Les rémunérations, un sujet sensible pour tous les dirigeants. Comment s'y prendre au sein d'une entreprise libéréé ?
Le grand chantier de la rémunération - 1er chapitre
Photo by Julia Vivcharyk / Unsplash

Chez Lonestone ça va faire 10 ans qu'on cherche à continuellement améliorer l'entreprise. À la rendre plus juste, plus transparente, plus équitable.

Et comme dans toutes les boites, la question des salaires revient régulièrement. Normal me direz-vous, il s'agit de la clé de voute de la relation entre l'entreprise et ses salarié·es : on travaille contre un salaire.

Le schéma classique ne nous convenait pas. Ce que j'appelle "schéma classique", ce sont des augmentations décidées lors de rendez-vous annuels, en privé.

▸ **Lignes de données**

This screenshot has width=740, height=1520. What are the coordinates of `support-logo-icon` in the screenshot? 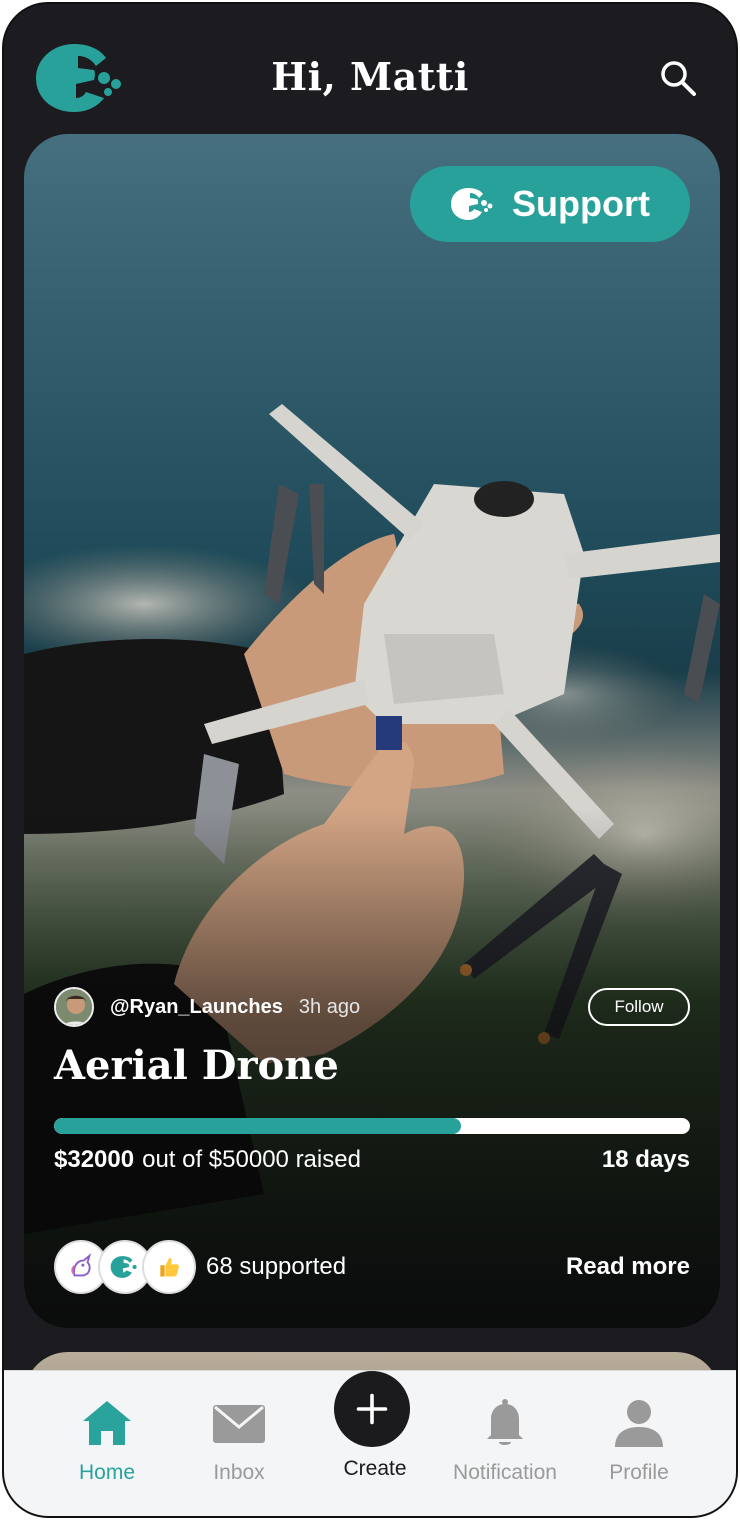 It's located at (472, 204).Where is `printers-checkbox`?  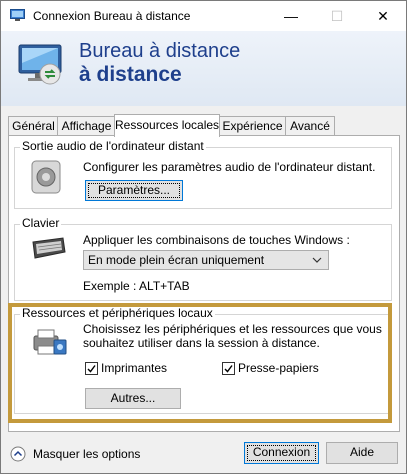
printers-checkbox is located at coordinates (92, 368).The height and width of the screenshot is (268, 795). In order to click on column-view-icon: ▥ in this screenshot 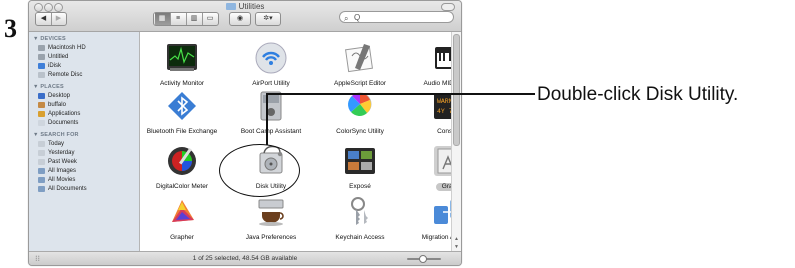, I will do `click(195, 19)`.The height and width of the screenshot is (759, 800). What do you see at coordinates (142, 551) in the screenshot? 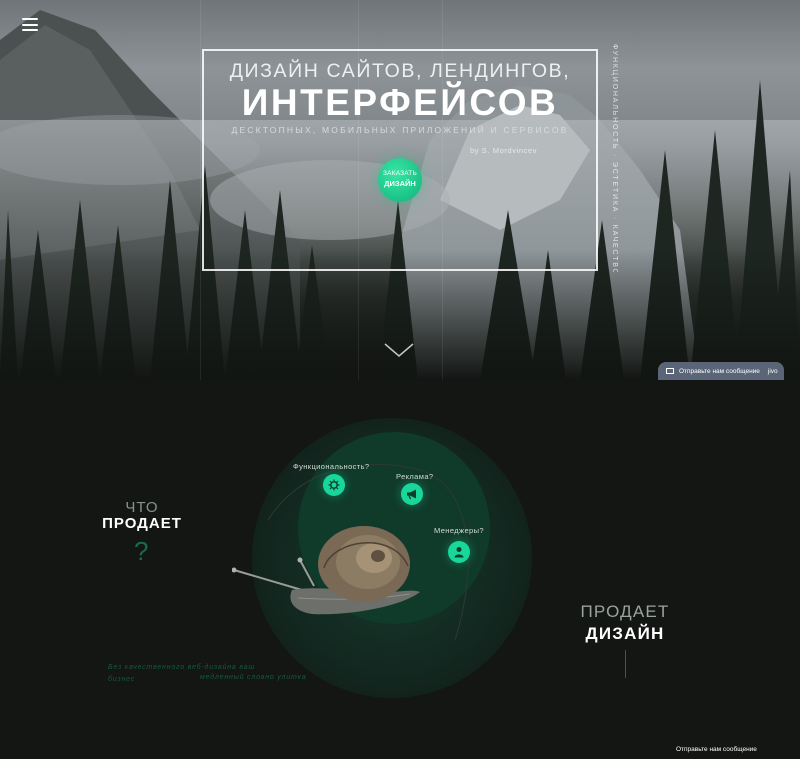
I see `question-mark: ?` at bounding box center [142, 551].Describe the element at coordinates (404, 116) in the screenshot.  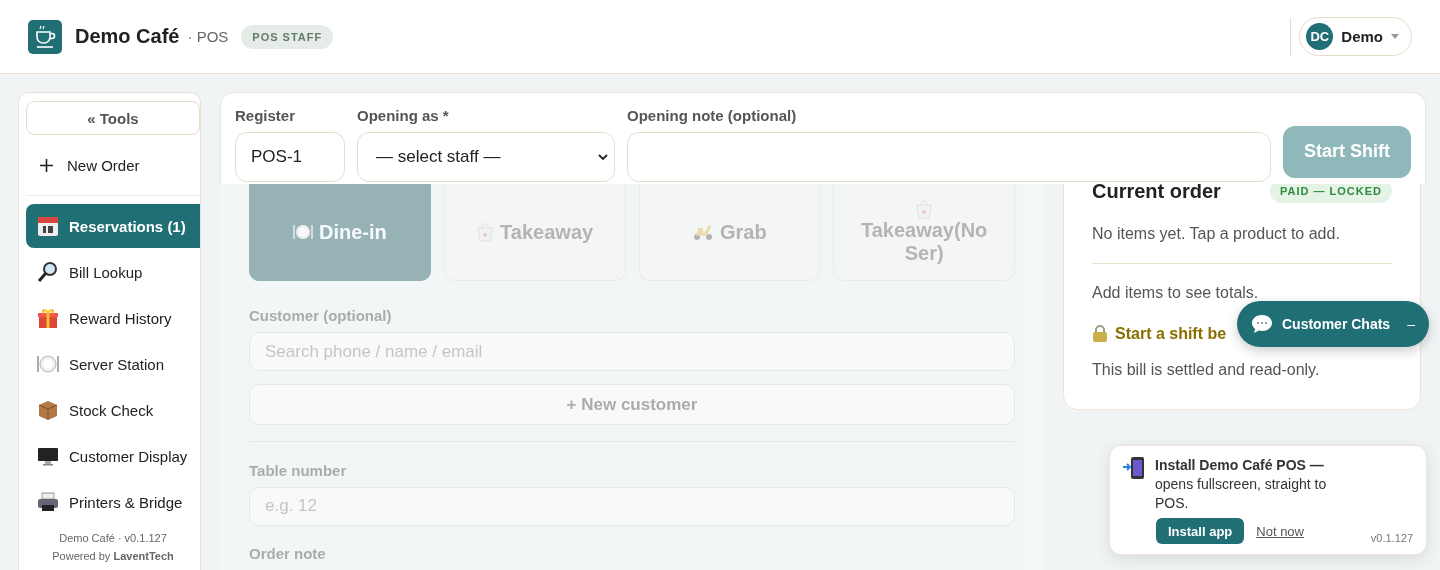
I see `field-label: Opening as *` at that location.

▸ **Mise en pratique**
- A) Répondez à ces questions sur l'extrait consacré à la rémunération :
(i) Depuis combien de temps Lonestone cherche-t-elle à améliorer l'entreprise ?
(ii) Qu'est-ce que le texte présente comme la clé de voûte de la relation entre l'entreprise et ses salarié·es ?
(iii) Dans le « schéma classique », quand et comment les augmentations sont-elles décidées ?
- B) Recopiez le passage de l'extrait sur la rémunération qui commence par « Chez Lonestone ça » et se poursuit jusqu'à « annuels, en privé. ».

▸ **Solutions ci-dessous**
- A)
(i) Cela va faire 10 ans.
(ii) Les salaires : on travaille contre un salaire.
(iii) Lors de rendez-vous annuels, en privé.

- B)
Chez Lonestone ça va faire 10 ans qu'on cherche à continuellement améliorer l'entreprise. À la rendre plus juste, plus transparente, plus équitable.

Et comme dans toutes les boites, la question des salaires revient régulièrement. Normal me direz-vous, il s'agit de la clé de voute de la relation entre l'entreprise et ses salarié·es : on travaille contre un salaire.

Le schéma classique ne nous convenait pas. Ce que j'appelle "schéma classique", ce sont des augmentations décidées lors de rendez-vous annuels, en privé.